Records for this task
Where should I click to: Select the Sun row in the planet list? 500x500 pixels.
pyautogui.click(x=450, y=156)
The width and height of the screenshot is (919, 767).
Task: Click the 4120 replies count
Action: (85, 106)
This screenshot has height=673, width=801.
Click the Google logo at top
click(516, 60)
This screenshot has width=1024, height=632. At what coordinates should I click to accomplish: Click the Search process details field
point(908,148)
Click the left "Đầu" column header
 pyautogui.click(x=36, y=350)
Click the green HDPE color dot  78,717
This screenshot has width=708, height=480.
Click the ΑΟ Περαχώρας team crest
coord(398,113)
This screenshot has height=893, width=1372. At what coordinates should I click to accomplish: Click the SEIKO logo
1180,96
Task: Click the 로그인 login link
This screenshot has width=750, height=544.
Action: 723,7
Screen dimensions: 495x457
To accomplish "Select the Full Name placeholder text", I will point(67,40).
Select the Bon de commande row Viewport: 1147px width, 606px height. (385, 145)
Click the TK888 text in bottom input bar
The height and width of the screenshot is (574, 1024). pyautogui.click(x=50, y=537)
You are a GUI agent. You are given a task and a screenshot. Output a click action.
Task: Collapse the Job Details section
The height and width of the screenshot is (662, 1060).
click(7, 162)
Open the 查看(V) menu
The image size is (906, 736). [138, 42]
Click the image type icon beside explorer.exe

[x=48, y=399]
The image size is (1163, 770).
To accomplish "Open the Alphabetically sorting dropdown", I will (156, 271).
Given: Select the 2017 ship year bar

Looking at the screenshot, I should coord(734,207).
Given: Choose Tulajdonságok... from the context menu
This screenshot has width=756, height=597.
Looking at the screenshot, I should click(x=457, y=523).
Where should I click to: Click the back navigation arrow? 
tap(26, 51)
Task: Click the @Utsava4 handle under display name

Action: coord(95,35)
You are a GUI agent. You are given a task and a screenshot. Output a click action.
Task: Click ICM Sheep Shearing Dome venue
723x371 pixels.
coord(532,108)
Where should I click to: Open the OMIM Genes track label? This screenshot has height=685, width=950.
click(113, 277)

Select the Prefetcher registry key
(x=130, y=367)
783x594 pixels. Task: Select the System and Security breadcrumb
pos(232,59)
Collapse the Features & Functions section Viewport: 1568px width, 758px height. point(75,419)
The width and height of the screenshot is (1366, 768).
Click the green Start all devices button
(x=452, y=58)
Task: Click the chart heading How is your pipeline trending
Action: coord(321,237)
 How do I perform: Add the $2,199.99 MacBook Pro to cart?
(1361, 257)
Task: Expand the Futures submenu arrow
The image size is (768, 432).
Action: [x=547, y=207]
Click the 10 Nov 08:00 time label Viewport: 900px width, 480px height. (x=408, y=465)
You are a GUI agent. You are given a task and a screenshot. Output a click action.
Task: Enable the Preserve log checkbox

Work instructions
Word for word, please print every line from the beginning of the records to the line bearing "Click the green HDPE", counting both ends and stopping there.

Exercise response
Where should I click to: Select the Sun row in the planet list? 500x500 pixels.
pyautogui.click(x=450, y=156)
The width and height of the screenshot is (919, 767).
Task: Click the 4120 replies count
Action: (85, 106)
This screenshot has height=673, width=801.
Click the Google logo at top
click(516, 60)
This screenshot has width=1024, height=632. At what coordinates should I click to accomplish: Click the Search process details field
point(908,148)
Click the left "Đầu" column header
 pyautogui.click(x=36, y=350)
Click the green HDPE color dot  78,717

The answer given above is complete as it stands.